Froschkönig, giftgrün

■ Neue Bilder aus dem „Atelier Blaumeier“ im Kulturbahnhof Vegesack auf dem Weg zum Gesamtkunstwerk.

Ein überdimensionierter, fetter Froschkönig, giftgrün und aus Gips, wird durch den Kulturbahnhof Vegesack wandern und 40 SchauspielerInnen des Blaumeier-Ateliers werden auf einer Bühne mittels Masken, Kostümen, Stimme und Musik versuchen, ausgewählten Bildern eine dritte Dimension zu geben. Fünf von mehr als 100 Bildern, gemalt von Behinderten und Nicht-Behinderten aus dem Blaumeier-Atelier in Walle, werden zur Eröffnung der Ausstellung „Granat“ im Kulturbahnhof in eine szenische Performance integriert. Denn mit einem Medium allein begnügen sich die Blaumeier-MitarbeiterInnen noch nicht: „Theater, Malerei, Musik, Maskenbildnerei sollen verdichtet werden“, beschreibt Malu Thören die Blaumeier-Arbeitsweise. Verdichtet zu – einem Gesamtkunstwerk? Was beim „Zusammenschieben der Ereignisse“ herauskommt, bleibt offen, ein Experiment. Ebenso wie die Assoziationen, die sich beim Ausstellungstitel „Granat“ einstellen. Einer Verschleifung des französischen „Grand art“. Ob große Kunst, leicht augenzwinkernd gemeint, Granatapfel oder Edelstein, „Granat“ will in seiner Bedeutung so offen sein wie es die Ausstellung thematisch auch ist.
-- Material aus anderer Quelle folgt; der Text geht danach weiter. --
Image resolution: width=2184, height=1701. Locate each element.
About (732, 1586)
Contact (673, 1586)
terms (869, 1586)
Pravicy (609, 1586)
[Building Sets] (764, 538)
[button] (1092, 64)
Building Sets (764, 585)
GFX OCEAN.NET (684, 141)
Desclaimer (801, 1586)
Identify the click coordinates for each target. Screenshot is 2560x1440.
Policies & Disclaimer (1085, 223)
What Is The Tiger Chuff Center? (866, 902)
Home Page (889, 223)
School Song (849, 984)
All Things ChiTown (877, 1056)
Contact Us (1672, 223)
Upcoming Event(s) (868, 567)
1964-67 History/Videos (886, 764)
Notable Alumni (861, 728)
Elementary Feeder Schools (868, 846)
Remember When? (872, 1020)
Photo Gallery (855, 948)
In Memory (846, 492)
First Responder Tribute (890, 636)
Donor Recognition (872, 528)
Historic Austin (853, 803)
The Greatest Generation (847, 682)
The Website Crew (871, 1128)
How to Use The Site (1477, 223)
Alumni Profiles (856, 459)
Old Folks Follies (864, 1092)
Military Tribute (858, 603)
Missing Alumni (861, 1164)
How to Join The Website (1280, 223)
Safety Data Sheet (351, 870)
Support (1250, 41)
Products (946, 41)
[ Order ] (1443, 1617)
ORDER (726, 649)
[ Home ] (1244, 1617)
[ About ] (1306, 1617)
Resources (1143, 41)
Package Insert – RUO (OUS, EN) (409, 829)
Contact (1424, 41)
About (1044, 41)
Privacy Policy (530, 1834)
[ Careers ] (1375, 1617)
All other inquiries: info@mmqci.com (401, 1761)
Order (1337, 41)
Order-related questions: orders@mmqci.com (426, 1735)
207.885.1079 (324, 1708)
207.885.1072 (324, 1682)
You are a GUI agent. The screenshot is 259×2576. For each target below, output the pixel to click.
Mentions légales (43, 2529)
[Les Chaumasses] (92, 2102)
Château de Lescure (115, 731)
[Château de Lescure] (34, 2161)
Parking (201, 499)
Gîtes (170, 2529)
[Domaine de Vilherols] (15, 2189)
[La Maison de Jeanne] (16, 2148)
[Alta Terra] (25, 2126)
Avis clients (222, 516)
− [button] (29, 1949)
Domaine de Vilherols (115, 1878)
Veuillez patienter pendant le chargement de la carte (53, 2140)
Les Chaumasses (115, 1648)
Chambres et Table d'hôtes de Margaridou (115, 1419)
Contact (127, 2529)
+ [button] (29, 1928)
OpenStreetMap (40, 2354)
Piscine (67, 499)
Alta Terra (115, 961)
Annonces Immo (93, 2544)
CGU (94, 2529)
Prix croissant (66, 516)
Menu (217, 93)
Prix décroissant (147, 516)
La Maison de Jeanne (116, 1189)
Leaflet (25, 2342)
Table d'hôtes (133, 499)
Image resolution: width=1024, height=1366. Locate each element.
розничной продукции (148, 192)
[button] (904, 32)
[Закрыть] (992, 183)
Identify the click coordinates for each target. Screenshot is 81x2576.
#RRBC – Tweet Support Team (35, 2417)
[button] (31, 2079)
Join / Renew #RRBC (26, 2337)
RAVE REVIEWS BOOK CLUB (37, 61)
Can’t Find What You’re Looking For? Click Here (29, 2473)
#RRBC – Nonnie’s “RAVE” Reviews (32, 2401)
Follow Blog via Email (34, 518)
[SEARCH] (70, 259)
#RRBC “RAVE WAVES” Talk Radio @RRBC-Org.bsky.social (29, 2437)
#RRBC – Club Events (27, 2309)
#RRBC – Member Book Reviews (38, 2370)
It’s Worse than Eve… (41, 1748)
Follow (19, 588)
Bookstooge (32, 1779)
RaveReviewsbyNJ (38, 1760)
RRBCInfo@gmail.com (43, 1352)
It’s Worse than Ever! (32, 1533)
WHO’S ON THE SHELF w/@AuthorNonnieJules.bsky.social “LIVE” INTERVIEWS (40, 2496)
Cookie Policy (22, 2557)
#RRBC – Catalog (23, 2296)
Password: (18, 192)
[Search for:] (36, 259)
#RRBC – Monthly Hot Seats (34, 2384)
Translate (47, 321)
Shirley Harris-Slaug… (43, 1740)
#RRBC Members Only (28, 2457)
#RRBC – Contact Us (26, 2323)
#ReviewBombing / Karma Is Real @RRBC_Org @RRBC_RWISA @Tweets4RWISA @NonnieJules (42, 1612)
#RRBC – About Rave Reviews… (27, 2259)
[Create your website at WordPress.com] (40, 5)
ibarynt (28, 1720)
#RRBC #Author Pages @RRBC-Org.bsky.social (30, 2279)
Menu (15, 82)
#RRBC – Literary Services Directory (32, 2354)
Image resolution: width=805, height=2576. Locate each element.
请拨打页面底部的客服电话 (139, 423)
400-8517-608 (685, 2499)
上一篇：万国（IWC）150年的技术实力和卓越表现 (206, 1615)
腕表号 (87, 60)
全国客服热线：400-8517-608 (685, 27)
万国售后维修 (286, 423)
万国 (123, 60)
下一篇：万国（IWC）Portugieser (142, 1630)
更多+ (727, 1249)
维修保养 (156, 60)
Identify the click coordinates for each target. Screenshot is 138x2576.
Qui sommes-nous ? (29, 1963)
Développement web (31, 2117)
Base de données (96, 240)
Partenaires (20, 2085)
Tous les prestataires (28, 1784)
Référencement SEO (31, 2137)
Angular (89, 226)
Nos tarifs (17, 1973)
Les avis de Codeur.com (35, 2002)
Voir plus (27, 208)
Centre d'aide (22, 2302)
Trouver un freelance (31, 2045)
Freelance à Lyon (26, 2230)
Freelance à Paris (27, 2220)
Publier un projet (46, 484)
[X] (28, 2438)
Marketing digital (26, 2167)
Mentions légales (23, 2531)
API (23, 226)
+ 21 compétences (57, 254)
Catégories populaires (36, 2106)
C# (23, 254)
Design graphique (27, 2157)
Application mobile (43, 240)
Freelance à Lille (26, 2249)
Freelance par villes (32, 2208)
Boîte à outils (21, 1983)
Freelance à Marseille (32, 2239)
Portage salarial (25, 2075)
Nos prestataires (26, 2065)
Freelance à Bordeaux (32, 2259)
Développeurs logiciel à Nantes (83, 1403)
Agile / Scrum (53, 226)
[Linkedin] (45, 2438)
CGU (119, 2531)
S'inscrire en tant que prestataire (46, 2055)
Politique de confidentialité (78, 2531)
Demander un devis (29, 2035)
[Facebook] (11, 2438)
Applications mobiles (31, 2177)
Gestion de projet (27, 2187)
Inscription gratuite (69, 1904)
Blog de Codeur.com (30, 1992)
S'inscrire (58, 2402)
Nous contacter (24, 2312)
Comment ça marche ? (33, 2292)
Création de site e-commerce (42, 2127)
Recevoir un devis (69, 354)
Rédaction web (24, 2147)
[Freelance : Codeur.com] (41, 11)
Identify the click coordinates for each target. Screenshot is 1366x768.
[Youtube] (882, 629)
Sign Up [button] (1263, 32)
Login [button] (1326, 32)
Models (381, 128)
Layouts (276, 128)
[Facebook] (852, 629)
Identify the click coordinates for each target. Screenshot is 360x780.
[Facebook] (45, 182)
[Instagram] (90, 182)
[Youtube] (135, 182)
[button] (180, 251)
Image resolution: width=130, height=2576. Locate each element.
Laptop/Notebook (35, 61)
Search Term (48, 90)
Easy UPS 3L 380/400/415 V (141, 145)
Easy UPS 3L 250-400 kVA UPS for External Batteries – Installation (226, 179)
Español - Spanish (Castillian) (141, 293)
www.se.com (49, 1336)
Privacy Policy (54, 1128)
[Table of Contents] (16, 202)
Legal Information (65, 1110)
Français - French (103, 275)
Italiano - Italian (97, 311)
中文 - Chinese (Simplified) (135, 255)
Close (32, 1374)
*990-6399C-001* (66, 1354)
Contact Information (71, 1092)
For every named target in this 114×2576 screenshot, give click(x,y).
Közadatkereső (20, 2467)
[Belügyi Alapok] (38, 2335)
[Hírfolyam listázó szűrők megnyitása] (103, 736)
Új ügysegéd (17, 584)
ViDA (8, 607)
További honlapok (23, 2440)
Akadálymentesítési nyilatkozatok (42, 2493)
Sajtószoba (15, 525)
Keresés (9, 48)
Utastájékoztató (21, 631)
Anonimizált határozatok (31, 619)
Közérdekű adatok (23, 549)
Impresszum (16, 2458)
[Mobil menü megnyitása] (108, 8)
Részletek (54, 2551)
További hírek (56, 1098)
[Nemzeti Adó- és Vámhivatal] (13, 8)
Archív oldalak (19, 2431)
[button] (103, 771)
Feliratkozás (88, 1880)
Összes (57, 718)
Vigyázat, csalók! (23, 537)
200 Aktive, Behinderte und Nichtbehinderte, treffen sich Woche um Woche in den Atelierräumen, manche seit nun schon fast zehn Jahren. „Viele, die zu uns kommen, sind professionelle Maler“, sagt Alfons Römer, Öffentlichkeitsarbeiter für die Blaumeiers. Für Römer bedeutet das nicht unbedingt, daß sie von der Malerei leben, aber für sie.

Aus diesem Enthusiasmus heraus sind die Arbeiten entstanden, die jetzt in der spröden Güterschuppenatmosphäre des geräumigen Kulturbahnhofs ausgehängt sind. Und in Augenhöhe des Betrachters zu schweben scheinen. Denn darauf, den rohen Charakter der Wände durch weiße Stellwände zu kaschieren und daran die Bilder zu hängen, hat man verzichtet. An unsichtbaren Fäden, im Gebälk verankert, hängen die Werke und geben den Exponaten Leichtigkeit. Am Fußboden gibt ein Namensschild Auskunft über die Urheberschaft des Bilder, mehr soll das geschätzte Publikum nicht erfahren. Kunst versteht sich bekanntlich als autonom. „Wir wollen keine Ausstellung mit Kunst von Behinderten machen“, sagt Malu Thören. Deshalb hängen Behinderten- und Nichtbehinderten-Werke Seite an Seite und halten sich ungefähr die Waage.

Flächige, monochrome Tableaus gibt es da, heitere Landschaftsdarstellungen im naiven Stil, düstere Christus-Visionen, abstrakte Malerei, an Kinderzeichnungen Erinnerndes. Wichtig war, das Werk eines Künstlers durch mehrere Bilder ausführlicher vorzustellen.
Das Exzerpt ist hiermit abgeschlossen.